WHAT TO DO: Nothing but the lines from the one holding "Viewport: 598px width, 713px height." to the final line of the listing below, both included, should be repeated, and each must match exactly. Omit pictures.

INFORMATION SUPPLIED:
■ ■ ■ ■ ■ ■ ■
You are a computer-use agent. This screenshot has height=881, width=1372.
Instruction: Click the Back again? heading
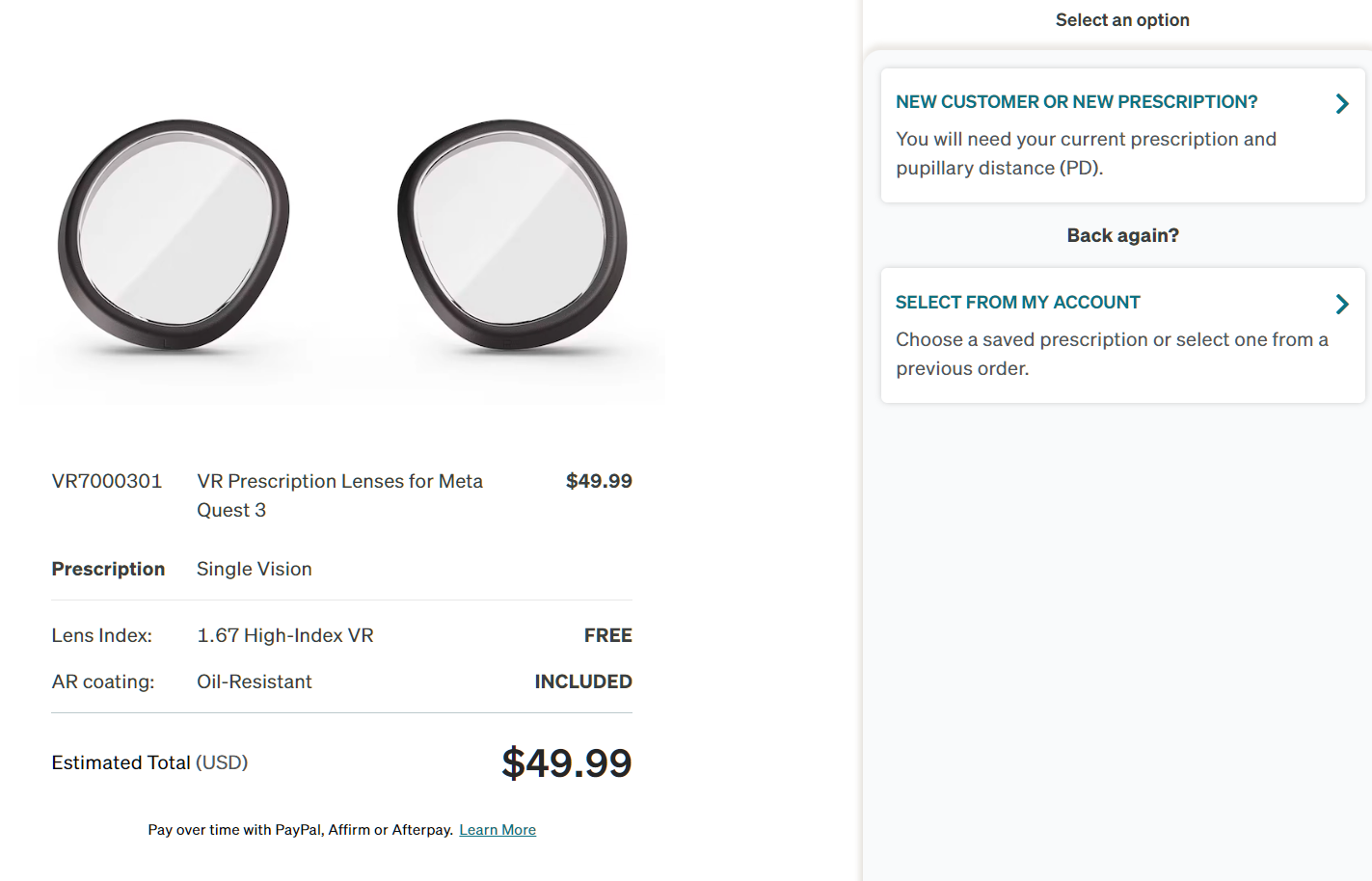click(x=1122, y=235)
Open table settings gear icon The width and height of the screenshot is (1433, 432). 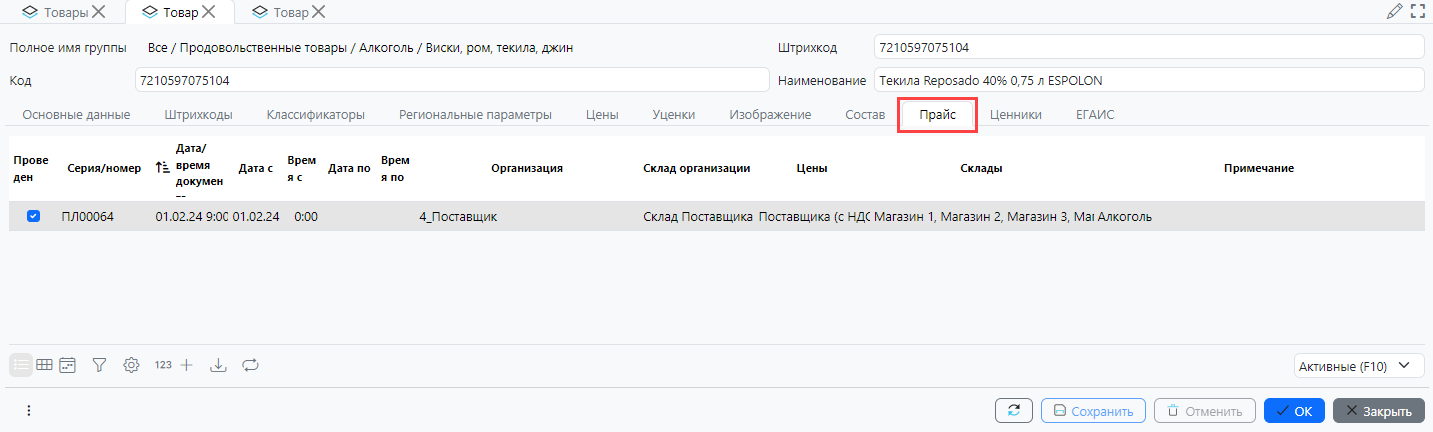pyautogui.click(x=131, y=365)
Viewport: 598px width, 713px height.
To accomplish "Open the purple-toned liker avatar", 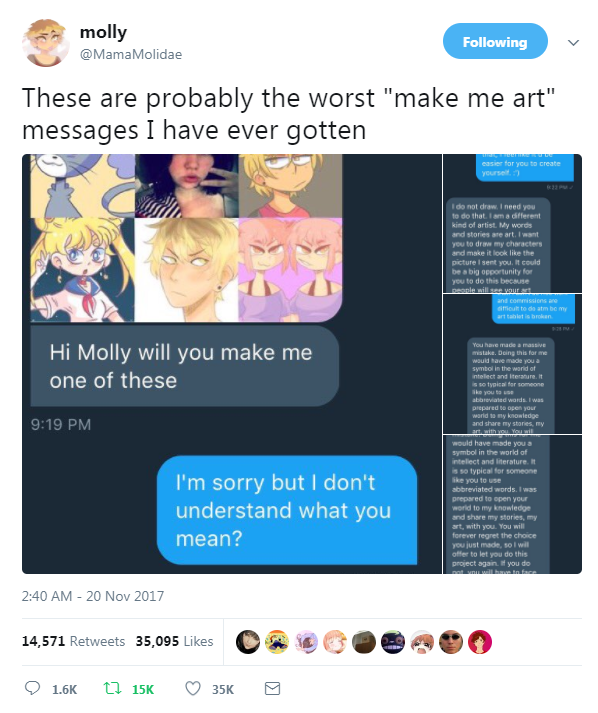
■ ■ ■ ■ ■ ■ ■
RESULT OF THE EXERCISE:
Viewport: 598px width, 713px height.
To accomplish "Open the purple-toned liker avatar", 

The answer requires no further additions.